Reserved container ports (rejected): 8012, 8022, 9090, 9091, 15000, 15001, 15006, 15020, 15021, 15090, 41000.

spec:
  loadBalancer:
    direct:
      enabled: true
      ports:
        - { externalPort: 5432, protocol: TCP, scheme: tcp, containerPort: 5432 }

Each direct-LB location also gets a public Geo DNS address with latency-based routing, usable as a CNAME target for custom domains.

Geo location headers

spec.loadBalancer.geoLocation adds MaxMind GeoLite2 data to inbound HTTP requests under the header names you set in headers.{asn,city,country,region} (each max 128 chars; enabled defaults false). When enabled, at least one header is required, names must be unique, and existing same-named headers are replaced. HTTP-exposed workloads only.
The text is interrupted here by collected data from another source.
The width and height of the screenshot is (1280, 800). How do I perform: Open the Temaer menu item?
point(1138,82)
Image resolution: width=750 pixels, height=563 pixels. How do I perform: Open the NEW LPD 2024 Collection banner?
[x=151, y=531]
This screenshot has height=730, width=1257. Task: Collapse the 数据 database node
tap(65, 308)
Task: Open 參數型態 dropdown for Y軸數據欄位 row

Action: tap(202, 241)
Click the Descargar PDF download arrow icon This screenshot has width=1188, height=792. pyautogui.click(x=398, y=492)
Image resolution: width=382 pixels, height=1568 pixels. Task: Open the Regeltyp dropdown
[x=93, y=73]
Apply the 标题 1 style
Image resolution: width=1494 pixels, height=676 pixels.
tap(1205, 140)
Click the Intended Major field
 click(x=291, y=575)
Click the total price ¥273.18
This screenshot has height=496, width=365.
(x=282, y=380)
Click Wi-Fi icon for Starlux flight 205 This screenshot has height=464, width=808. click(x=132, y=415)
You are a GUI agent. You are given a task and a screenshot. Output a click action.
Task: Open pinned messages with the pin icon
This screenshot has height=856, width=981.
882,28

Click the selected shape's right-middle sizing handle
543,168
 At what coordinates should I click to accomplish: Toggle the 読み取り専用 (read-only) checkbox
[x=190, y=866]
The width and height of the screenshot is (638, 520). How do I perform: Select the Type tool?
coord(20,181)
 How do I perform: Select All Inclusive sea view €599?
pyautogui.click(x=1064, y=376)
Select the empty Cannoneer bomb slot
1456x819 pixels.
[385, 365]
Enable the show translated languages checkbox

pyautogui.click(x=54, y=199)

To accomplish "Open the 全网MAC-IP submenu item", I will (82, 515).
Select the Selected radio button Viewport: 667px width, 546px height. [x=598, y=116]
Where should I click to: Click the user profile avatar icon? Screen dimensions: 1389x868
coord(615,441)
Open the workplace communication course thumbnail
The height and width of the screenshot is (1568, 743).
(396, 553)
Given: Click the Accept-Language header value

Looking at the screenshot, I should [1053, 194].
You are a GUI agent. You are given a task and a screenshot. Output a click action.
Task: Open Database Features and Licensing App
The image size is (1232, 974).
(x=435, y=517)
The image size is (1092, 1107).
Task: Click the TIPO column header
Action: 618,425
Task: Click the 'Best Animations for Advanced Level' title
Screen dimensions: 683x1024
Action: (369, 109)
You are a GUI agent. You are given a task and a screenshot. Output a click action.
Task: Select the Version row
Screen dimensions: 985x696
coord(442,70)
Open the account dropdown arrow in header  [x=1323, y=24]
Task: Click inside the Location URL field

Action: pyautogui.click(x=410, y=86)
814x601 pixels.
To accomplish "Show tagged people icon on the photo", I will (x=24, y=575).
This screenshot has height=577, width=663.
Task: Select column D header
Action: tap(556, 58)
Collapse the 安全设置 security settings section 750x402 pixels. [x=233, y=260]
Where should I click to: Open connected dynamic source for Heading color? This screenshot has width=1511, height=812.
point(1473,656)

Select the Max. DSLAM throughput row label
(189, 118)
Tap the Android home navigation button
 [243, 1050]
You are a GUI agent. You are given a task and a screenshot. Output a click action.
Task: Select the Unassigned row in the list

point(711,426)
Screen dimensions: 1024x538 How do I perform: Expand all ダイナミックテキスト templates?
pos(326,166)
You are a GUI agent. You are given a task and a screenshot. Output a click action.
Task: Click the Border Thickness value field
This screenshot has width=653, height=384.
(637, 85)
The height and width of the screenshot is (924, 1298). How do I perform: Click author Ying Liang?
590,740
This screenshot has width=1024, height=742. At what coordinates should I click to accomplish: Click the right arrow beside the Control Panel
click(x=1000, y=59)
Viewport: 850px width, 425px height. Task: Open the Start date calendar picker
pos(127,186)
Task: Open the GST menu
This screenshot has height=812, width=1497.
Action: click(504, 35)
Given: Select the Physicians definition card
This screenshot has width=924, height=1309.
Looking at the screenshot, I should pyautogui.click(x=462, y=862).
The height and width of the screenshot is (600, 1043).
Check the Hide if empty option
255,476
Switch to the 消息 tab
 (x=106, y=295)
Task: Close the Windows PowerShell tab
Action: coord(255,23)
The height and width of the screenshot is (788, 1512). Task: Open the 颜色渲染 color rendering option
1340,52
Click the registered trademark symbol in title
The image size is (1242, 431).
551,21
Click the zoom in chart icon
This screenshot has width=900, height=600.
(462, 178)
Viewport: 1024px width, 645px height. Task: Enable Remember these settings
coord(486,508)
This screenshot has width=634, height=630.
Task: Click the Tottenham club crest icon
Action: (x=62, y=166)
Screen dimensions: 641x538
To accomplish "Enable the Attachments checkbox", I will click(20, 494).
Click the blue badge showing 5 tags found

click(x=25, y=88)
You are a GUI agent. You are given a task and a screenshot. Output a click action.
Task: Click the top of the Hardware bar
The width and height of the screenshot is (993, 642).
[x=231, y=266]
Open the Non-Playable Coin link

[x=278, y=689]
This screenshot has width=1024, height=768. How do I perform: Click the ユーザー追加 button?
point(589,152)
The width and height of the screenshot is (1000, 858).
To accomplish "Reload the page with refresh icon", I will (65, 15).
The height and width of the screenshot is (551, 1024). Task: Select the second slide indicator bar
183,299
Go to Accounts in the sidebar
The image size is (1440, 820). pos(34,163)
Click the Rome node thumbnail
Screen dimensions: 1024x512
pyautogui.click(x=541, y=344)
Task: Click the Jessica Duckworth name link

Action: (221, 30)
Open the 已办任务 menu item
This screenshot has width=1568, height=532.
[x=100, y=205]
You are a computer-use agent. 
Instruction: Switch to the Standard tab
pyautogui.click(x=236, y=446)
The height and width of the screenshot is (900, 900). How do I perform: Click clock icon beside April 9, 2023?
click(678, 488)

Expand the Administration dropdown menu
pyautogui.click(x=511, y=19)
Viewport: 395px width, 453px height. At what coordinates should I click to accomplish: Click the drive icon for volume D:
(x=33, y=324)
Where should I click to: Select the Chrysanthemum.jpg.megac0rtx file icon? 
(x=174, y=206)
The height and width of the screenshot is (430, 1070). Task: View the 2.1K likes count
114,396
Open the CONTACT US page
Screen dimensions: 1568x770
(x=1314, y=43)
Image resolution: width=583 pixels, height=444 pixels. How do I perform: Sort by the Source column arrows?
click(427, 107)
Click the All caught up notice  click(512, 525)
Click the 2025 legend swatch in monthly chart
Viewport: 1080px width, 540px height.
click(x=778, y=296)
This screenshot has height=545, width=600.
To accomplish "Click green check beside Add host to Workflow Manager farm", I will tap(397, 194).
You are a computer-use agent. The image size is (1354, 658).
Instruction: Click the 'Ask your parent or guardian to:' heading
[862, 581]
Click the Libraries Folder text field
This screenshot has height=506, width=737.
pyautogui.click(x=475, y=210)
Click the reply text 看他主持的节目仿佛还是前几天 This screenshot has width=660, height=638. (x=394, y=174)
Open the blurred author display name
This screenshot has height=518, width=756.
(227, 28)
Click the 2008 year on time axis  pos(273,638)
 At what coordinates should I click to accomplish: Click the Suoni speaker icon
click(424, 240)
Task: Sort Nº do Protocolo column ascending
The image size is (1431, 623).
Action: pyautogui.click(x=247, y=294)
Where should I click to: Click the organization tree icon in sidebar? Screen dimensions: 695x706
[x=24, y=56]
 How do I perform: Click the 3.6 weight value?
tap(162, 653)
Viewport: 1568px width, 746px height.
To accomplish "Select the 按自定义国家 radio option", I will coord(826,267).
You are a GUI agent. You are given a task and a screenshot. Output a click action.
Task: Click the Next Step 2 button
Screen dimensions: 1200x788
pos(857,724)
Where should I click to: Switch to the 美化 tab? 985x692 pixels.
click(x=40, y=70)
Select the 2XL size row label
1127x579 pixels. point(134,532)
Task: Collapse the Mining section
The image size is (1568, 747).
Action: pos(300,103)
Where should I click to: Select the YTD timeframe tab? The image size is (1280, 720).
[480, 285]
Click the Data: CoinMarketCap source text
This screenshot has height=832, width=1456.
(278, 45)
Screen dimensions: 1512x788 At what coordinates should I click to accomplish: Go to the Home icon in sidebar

Pair with header-based firewall rules for geo-filtering (firewall-networking skill).

Replica-direct endpoints

spec.loadBalancer.replicaDirect: true gives each replica its own stable hostname (default false, stateful workloads only):

  • External: WORKLOAD-GVCALIAS-INDEX.LOCATION.controlplane.us
  • Internal: replica-INDEX.WORKLOAD.LOCATION.GVC.cpln.local:PORT

Graceful Termination

spec.rolloutOptions (set with configure_workload_rollout) governs how replicas are removed during scaling, version updates, Capacity AI rollouts, and maintenance.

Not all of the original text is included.